哮喘是一种免疫紊乱的变态反应性疾病，主要表现为慢性气道炎症、气道高反应性和气道重塑[4]。近年来Th17细胞作为 CD4+T细胞调节中性粒细胞参与哮喘气道炎症、气道重建的中介作用备受关注[5]。我们的前期研究显示IL-17与中重度儿童哮喘气道中性粒细胞炎症密切相关[6]。动物实验显示IL-17通过诱导IL-6、IL-8、PGE2及G-CSF等炎症因子的产生，活化、动员中性粒细胞并募集到气道，放大炎症反应；中性粒细胞活化后可释放弹性蛋白酶、髓过氧化物酶及蛋白水解酶等介质，参与气道损伤和修复过程[7]。此外，IL-17还可刺激转化生长因子-β、IL-11等多种促炎因子及黏蛋白基因表达，参与气道上皮损伤、黏液高度分泌、气道上皮下纤维化和血管生成等气道重塑过程[8]。但儿童哮喘气道重塑与IL-17之间的关系尚不清楚。

RORC和IL-17分别为Th17细胞的上游调控基因和主要效应因子。RORC基因参与哮喘发病过程是由其下游的细胞Th17细胞与IL-17介导的。研究显示，哮喘患者的肺组织RORC mRNA表达水平明显上调，同时外周血、支气管灌洗液及痰液中IL-17表达均显著增高，且与气道高反应性程度呈正相关[9-10]。本研究发现，哮喘患儿急性发作期外周血PBMC中RORC mRNA表达和IL-17水平明显高于缓解期和正常对照组，缓解期患儿RORC mRNA表达降至正常，而IL-17水平仍明显高于正常对照组，表明在哮喘的急性发作中转录因子RORC通过促进细胞因子IL-17的基因转录，加重气道炎症及气道高反应性[11]。

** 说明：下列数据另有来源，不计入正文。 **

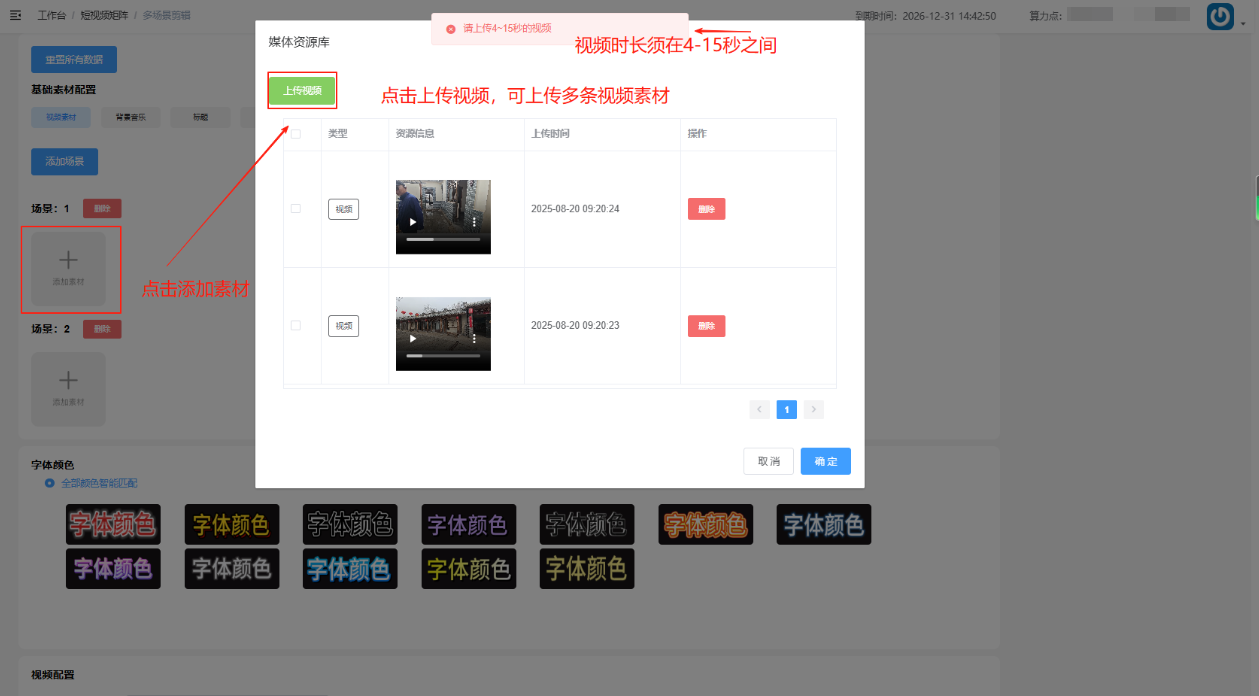
Task: Delete the video uploaded at 09:20:24
Action: coord(706,209)
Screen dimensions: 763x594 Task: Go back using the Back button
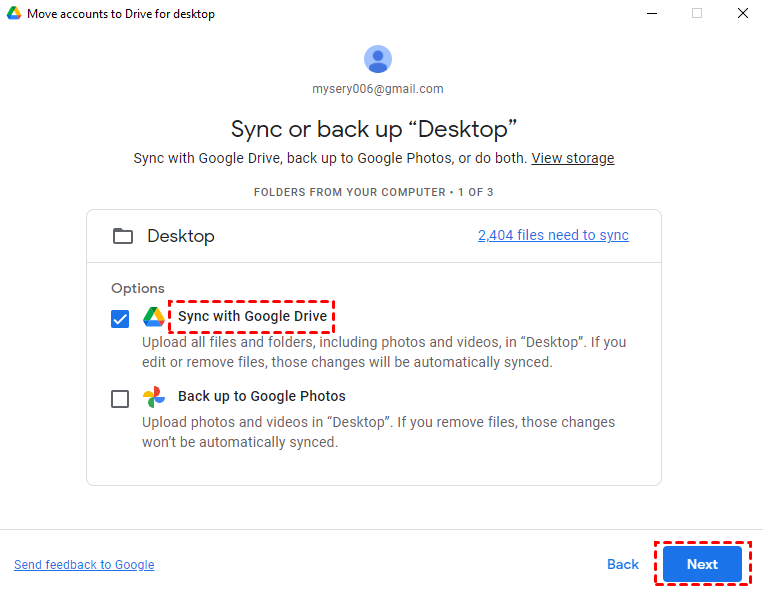click(x=622, y=564)
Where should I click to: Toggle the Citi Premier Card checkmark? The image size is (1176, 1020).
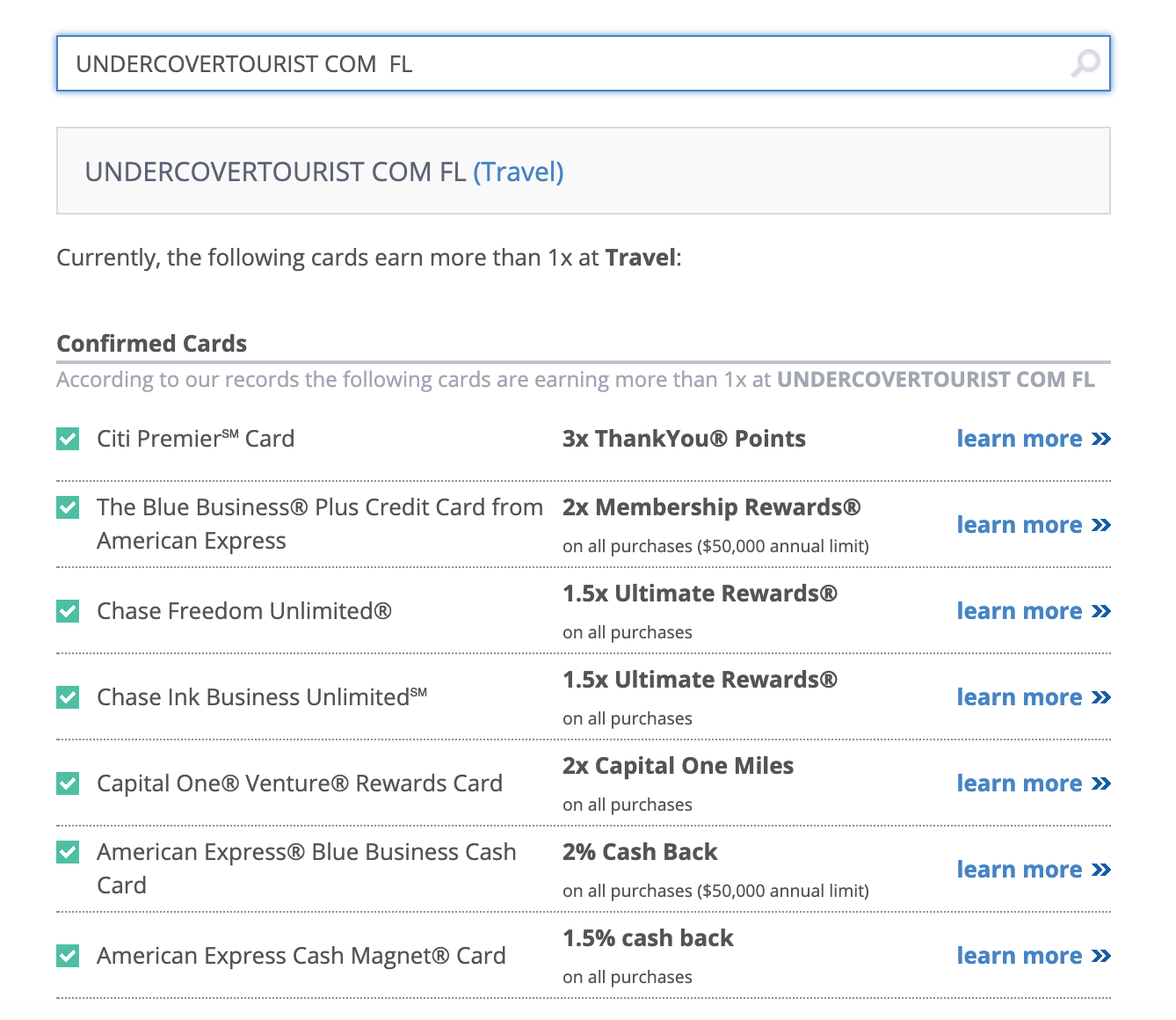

IL-17水平在缓解期仍持续升高，则可能是通过减少翻译后的蛋白降解途径，参与哮喘的慢性过程。本研究通过HRCT检查评估儿童哮喘的气道重塑，发现与正常对照组比较，中重度哮喘患儿缓解期气道管径明显狭窄，而气道壁厚度和面积较正常对照组明显增加，且与同期外周血IL-17表达水平呈正相关，表明IL-17不仅在哮喘急性发作期参与气道炎症和气道高反应性，且在缓解期促进气道重塑的发生发展。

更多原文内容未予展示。